So why is having a lunar-derived propellant supply in a near-lunar location so favorable? It’s the propellant cost, along with some other good reasons.

Another problem area is the related but unknown costs of building the lunar mining base, the cislunar base, and the transport system to move the propellant from the lunar surface to the cislunar base, and how much that would add to the cost of lunar propellant. It is very hard to estimate the cost of developing the mining base.

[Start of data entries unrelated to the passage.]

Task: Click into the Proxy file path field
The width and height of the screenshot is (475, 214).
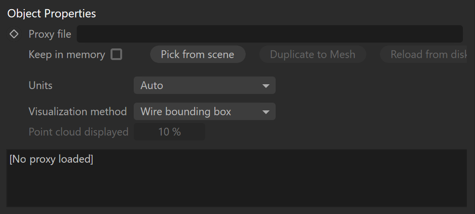Action: tap(270, 34)
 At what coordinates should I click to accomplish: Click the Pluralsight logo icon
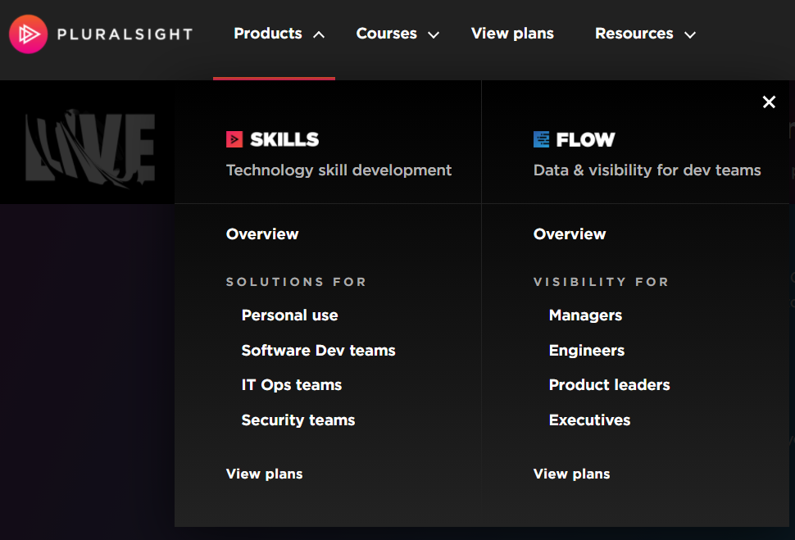(28, 34)
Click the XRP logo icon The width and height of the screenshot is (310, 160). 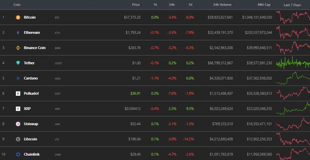18,109
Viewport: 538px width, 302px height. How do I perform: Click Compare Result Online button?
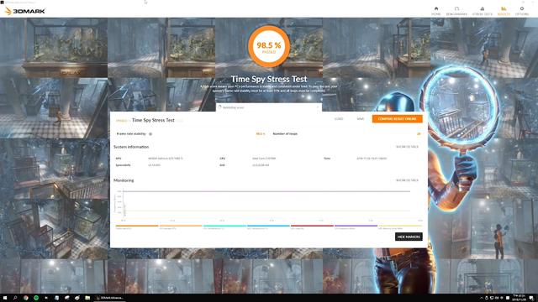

Some claim that the cost would be so high as to make the lunar propellant more expensive than propellant brought from the Earth, even though the cost of moving propellant from the Moon is usually quoted at about 15–20 times less that bringing it from the Earth’s surface.

Finally, there is the NASA plan, dormant for a while and now seemingly moving ahead, to create a way to use its obsolete and expendable SLS rocket to support what it still refers to as a lunar “gateway.” This is the project I have referred to in the past as the “Gateway without a Gate.” Very recently, the name and orientation of this project has changed again, to the Lunar Orbital Platform-Gateway, or LOP-G. It may seem as if a station in lunar orbit is more closely associated with actual lunar development, but placing a station in any actual lunar orbit, since it is then in an orbital plane, restricts the number of lunar surface locations that are easily accessible, and some of these so-called “lunar” orbits spend a lot of time far from the Moon.

Since most plans and sources do not mention refueling and logistics facilities as integral and initial parts of this project, such a “gateway” would neither be able to support a lunar base nor support dispensing lunar propellant produced by such a base, and are unlikely to be added later. A NASA request for information (RFI) in late 2017 covered many aspects of gateway science, but not a single transport issue. Most people would agree that an actual gateway provides a pathway to some physical location. So where is the physical path for this gateway? Where does it lead from and what does it lead to? In spite of the acronym, the planners have lopped off the critical gateway (transport-related) features—if they were ever there to begin with.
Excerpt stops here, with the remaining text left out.